Раздел документа:
============================================================
In [134]:
import cv2
import numpy as np
import pandas as pd

### 1. Загрузка данных

In [80]:
train = np.loadtxt(r"D:\НЕТОЛОГИЯ\Comp Vision\файлы\train.csv", delimiter=',', skiprows=1)
test = np.loadtxt(r"D:\НЕТОЛОГИЯ\Comp Vision\файлы\test.csv", delimiter=',', skiprows=1)

In [118]:
# Выделяме массив с классами
train_label = train[:, 0]

# Переводим вектора объектов в матрицу черно-белого изображения размером 28х28 пикс.
train_img = np.resize(train[:, 1:], (train.shape[0], 28, 28))
test_img = np.resize(test, (test.shape[0], 28, 28))

### 2. Гистограммы градиентов

In [120]:
# Вычисление горизонатльной и вертикальной компонент градиента через оператор Собеля
train_sobel_x = np.zeros_like(train_img)
train_sobel_y = np.zeros_like(train_img)
for i in range(len(train_img)):
    train_sobel_x[i] = cv2.Sobel(train_img[i], cv2.CV_64F, dx=1, dy=0, ksize=3)
    train_sobel_y[i] = cv2.Sobel(train_img[i], cv2.CV_64F, dx=0, dy=1, ksize=3)

test_sobel_x = np.zeros_like(test_img)
test_sobel_y = np.zeros_like(test_img)
for i in range(len(test_img)):
    test_sobel_x[i] = cv2.Sobel(test_img[i], cv2.CV_64F, dx=1, dy=0, ksize=3)
    test_sobel_y[i] = cv2.Sobel(test_img[i], cv2.CV_64F, dx=0, dy=1, ksize=3)
============================================================
Фрагменты данных:
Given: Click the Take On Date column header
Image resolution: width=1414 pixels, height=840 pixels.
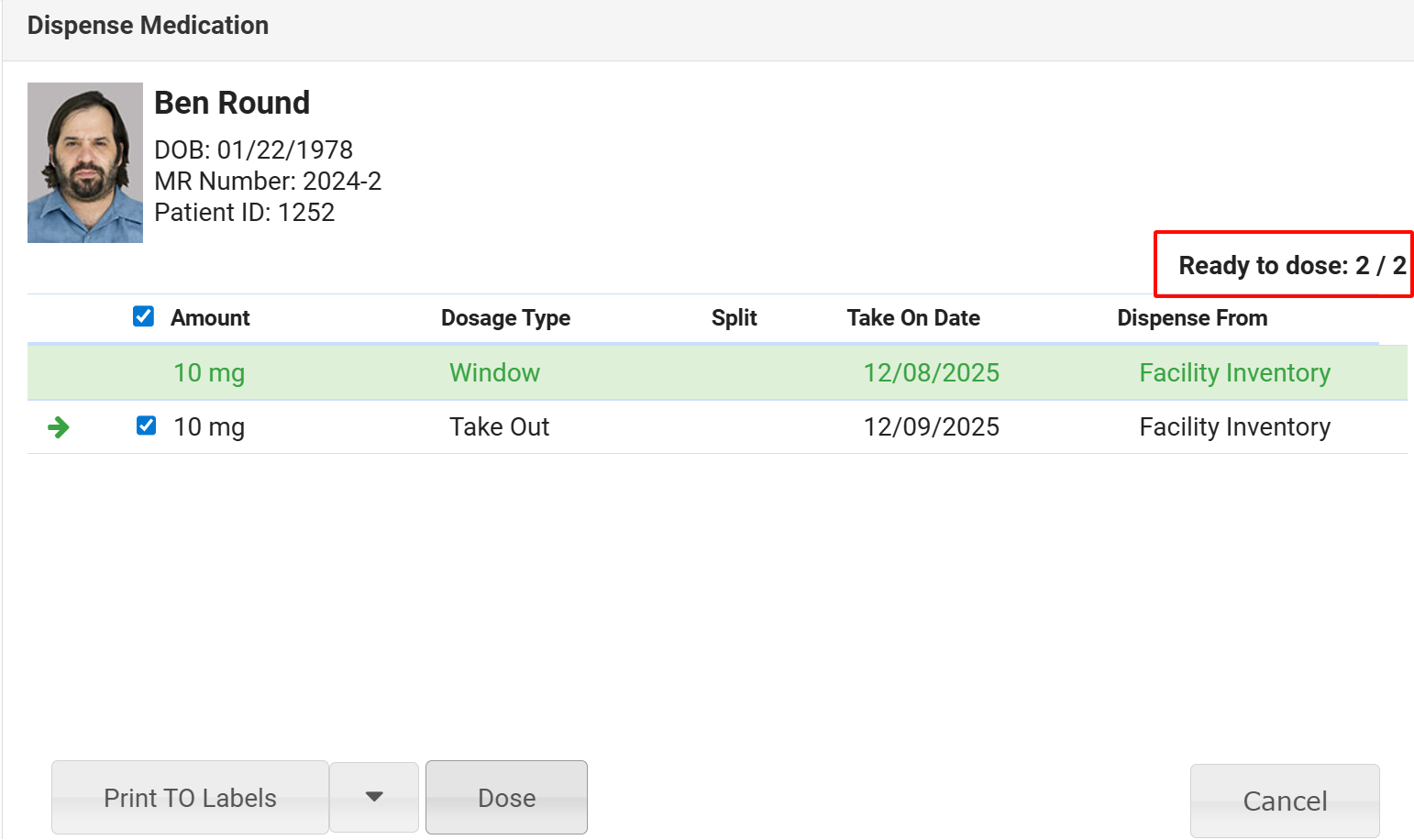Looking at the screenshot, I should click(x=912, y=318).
============================================================
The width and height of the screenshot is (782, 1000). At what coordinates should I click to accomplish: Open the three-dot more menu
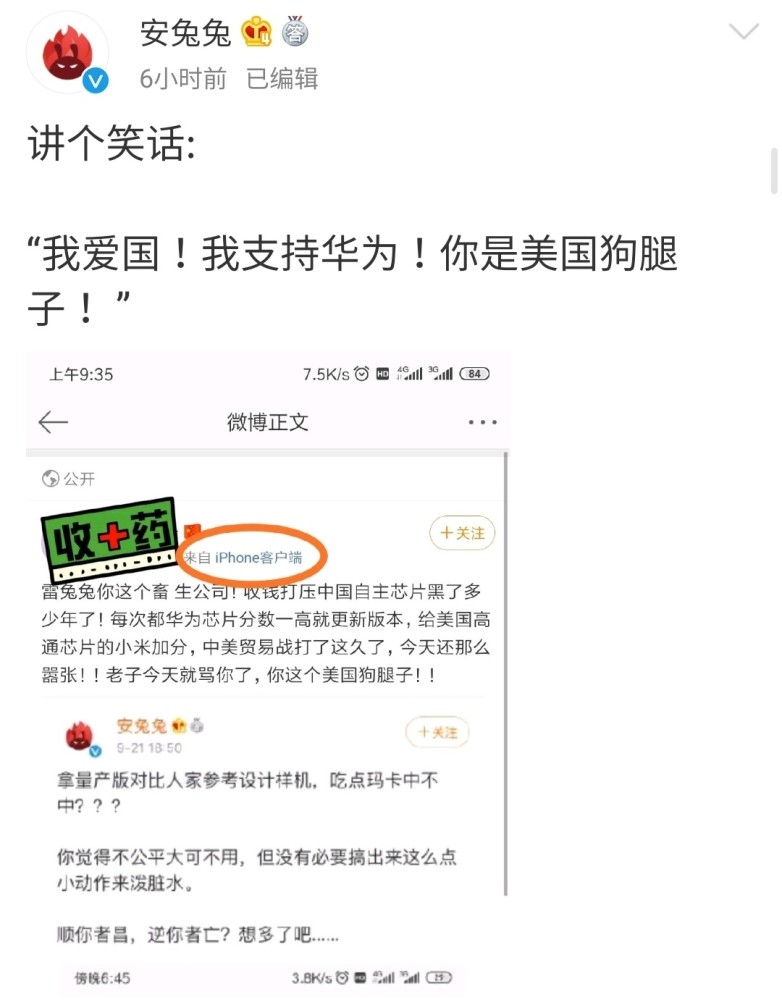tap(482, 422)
============================================================
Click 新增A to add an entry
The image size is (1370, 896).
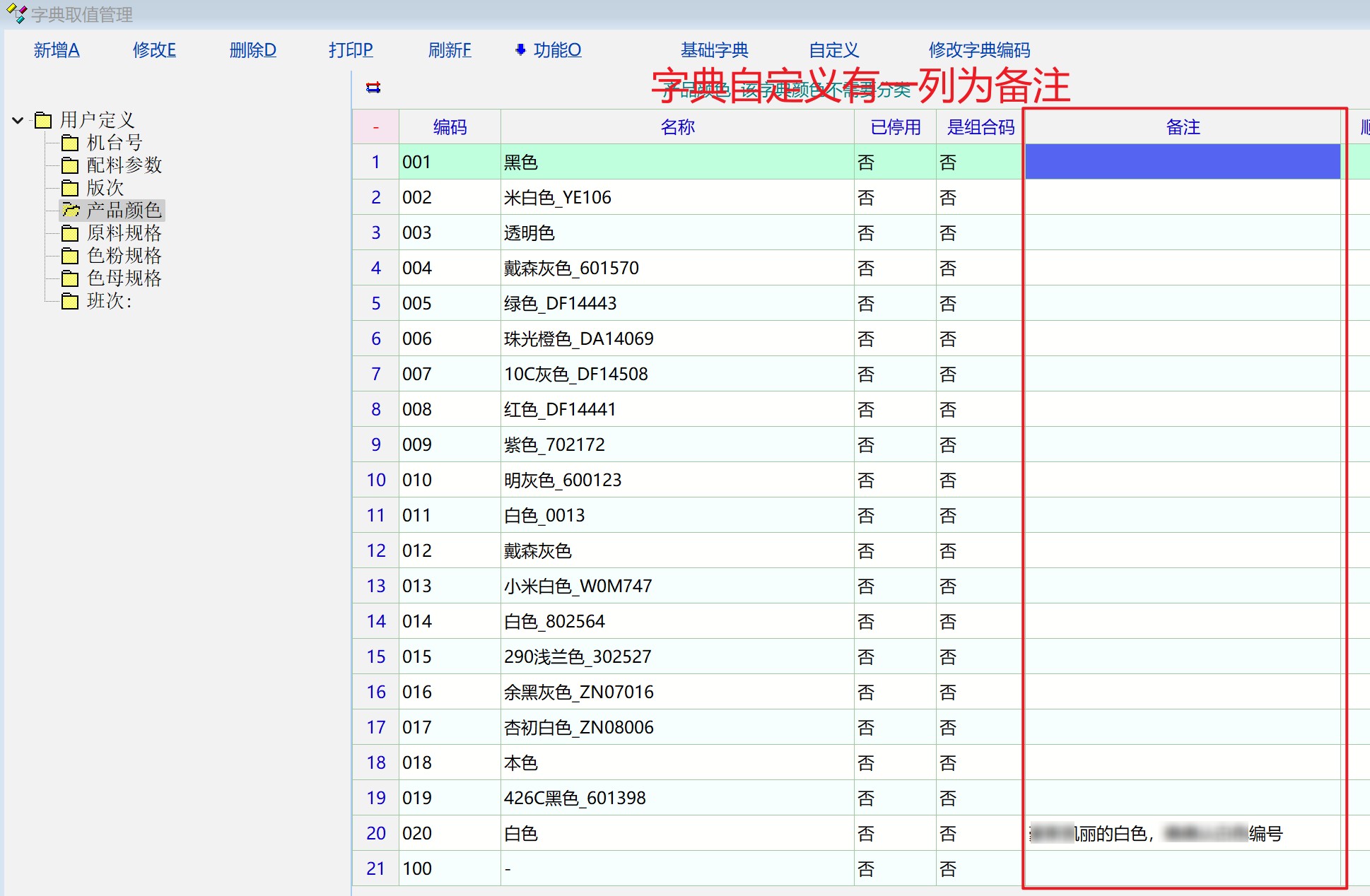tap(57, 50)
============================================================
Что требуется: Укажите, в матрицу какого размера переводятся векторы объектов согласно комментарию в документе. Эти данные представляют собой отдельный материал, не связанный с документом.

Ответ ниже: В матрицу черно-белого изображения размером 28х28 пикселей.